◆ **Problem statement**:
The entries follow. Please return all of them exactly.
※ ※ ※
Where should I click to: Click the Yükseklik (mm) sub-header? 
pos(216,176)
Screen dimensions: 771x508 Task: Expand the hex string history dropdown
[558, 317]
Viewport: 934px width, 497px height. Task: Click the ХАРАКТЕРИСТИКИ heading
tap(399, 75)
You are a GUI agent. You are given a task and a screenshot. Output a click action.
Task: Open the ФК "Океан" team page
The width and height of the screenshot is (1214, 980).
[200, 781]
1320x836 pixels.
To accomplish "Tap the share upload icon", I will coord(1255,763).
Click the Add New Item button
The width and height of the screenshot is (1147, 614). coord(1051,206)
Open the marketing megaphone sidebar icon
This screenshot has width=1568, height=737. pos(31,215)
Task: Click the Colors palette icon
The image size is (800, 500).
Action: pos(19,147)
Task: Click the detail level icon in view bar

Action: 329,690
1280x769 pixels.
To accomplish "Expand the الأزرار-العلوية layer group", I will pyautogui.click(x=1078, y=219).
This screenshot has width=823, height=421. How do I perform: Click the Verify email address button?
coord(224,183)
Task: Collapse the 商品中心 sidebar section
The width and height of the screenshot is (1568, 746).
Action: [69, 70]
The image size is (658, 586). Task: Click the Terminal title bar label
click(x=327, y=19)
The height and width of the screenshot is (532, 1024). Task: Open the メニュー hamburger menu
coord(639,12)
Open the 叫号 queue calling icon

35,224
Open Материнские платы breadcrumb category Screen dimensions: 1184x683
※ ※ ※
◆ **Result for this exercise**:
Where should I click to: Click the Yükseklik (mm) sub-header? 
pos(216,176)
Screen dimensions: 771x508 Task: Expand the hex string history dropdown
[558, 317]
Viewport: 934px width, 497px height. Task: Click the ХАРАКТЕРИСТИКИ heading
tap(399, 75)
You are a GUI agent. You are given a task and a screenshot. Output a click action.
Task: Open the ФК "Океан" team page
The width and height of the screenshot is (1214, 980).
[200, 781]
1320x836 pixels.
To accomplish "Tap the share upload icon", I will coord(1255,763).
Click the Add New Item button
The width and height of the screenshot is (1147, 614). coord(1051,206)
Open the marketing megaphone sidebar icon
This screenshot has width=1568, height=737. pos(31,215)
Task: Click the Colors palette icon
The image size is (800, 500).
Action: pos(19,147)
Task: Click the detail level icon in view bar

Action: 329,690
1280x769 pixels.
To accomplish "Expand the الأزرار-العلوية layer group", I will pyautogui.click(x=1078, y=219).
This screenshot has width=823, height=421. How do I perform: Click the Verify email address button?
coord(224,183)
Task: Collapse the 商品中心 sidebar section
The width and height of the screenshot is (1568, 746).
Action: [69, 70]
The image size is (658, 586). Task: Click the Terminal title bar label
click(x=327, y=19)
The height and width of the screenshot is (532, 1024). Task: Open the メニュー hamburger menu
coord(639,12)
Open the 叫号 queue calling icon

35,224
Open Материнские платы breadcrumb category Screen dimensions: 1184x683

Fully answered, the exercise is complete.